Avec Mel Ferrer ( Luis Bello) / Anthony Quinn (Raul Fuentes) / Miroslava (Linda de Calderon) / Eugene Ignesias (Pepe Bello)

Ce film raconte la vie de Luis Bello, l'un des plus célèbres matadors mexicains. Après avoir été grièvement blessé pour la première fois au cours d'un combat, durant sa convalescence il va commencer à être assailli de cauchemars et va commencer à douter de sa capacité à retourner dans l'arène. Son retour catastrophique lui fait perdre toute confiance en lui-même et provoque un scandale dans tout le pays ; le public et la presse l'accablant en raison de la lâcheté de sa conduite dans l'arène...

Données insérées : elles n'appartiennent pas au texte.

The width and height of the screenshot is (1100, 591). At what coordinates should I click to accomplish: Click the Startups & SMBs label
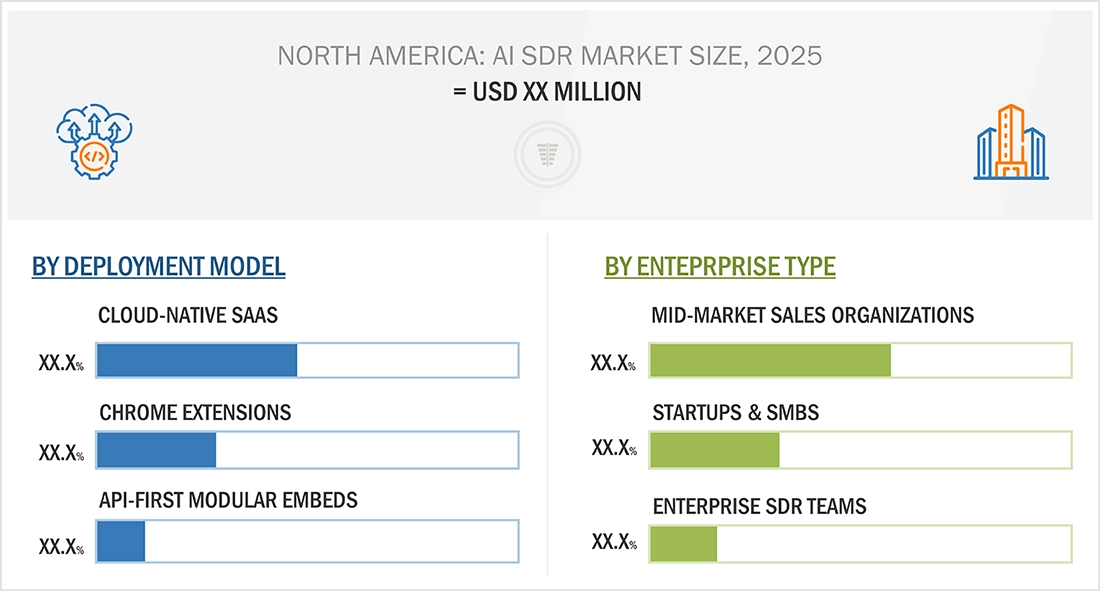(x=736, y=412)
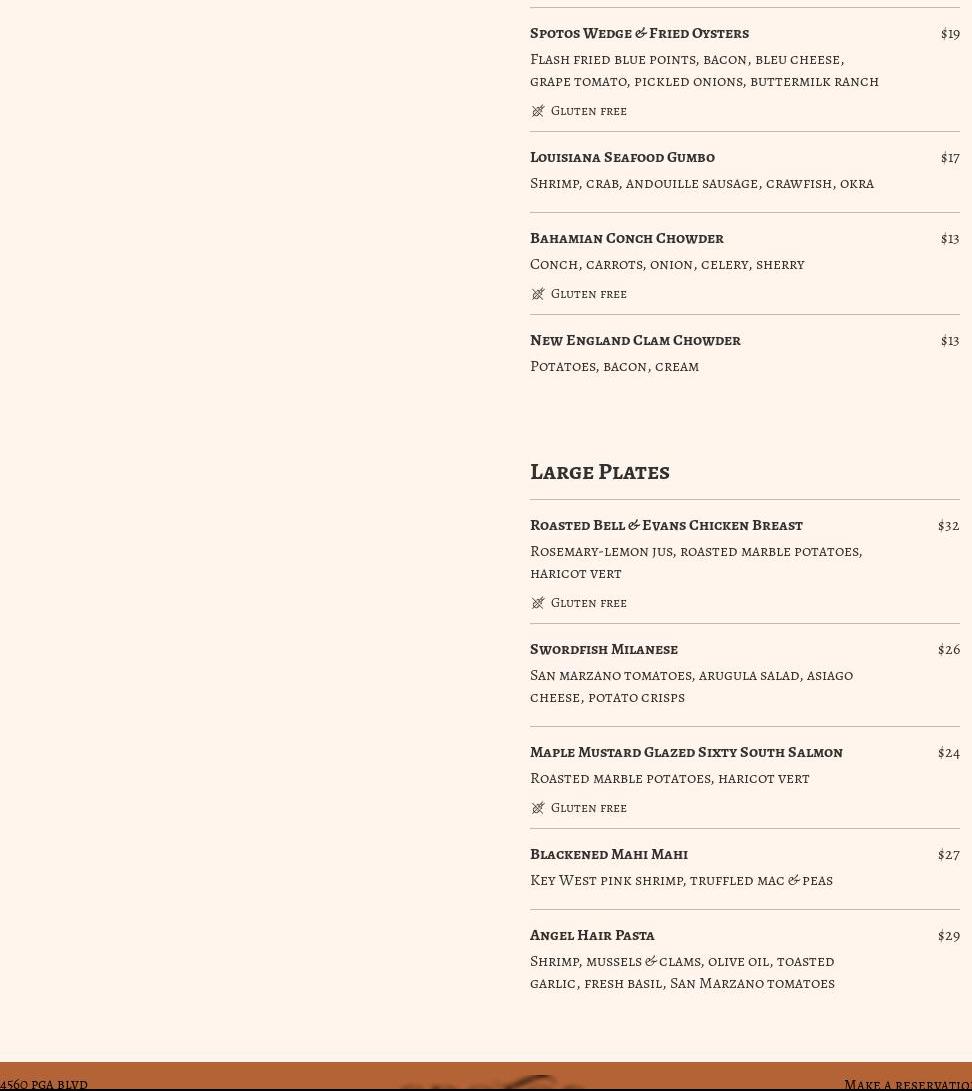
Task: Click the Blackened Mahi Mahi title
Action: coord(609,854)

Ce film de Robert Rossen est l'adaptation d'un roman très populaire (et parait-il remarquable) de Tom Lea paru aux États-Unis en 1949 et qui sera traduit un peu partout, la 1ère édition française datant de 1952. Le metteur en scène avait du aimer sa lecture puisqu'il s'empressa d'acquérir les droits du livre aussitôt après sa parution (le New-York Times donna l'information en mai 1949 pour un roman paru en avril). Comme son film précédent, Les fous du roi, il va le produire pour Columbia mais ce sera son dernier film pour cette firme car Rossen était déjà dans le viseur de la commission des activités anti-américaines si bien que la Columbia tergiversa un an avant de sortir le film puis Harry Cohn mis fin à son contrat avec la firme en cette même année 1951. Ses déboires "politiques" entraineront d'ailleurs son exil en Europe ce qui conjugué à ses ennuis de santé (il s'est éteint prématurément à l'âge de 57 ans) peuvent peut-être expliquer la dégringolade des années 50 (Mambo, Alexandre le grand, Une ile au soleil, Ceux de Cordura)…avant qu'une résurrection presque inattendue vienne nous rappeler le talent de ce metteur en scène (L'arnaqueur (The Hustler), un chef d'oeuvre et enfin Lilith, un dernier film inégal mais intéressant.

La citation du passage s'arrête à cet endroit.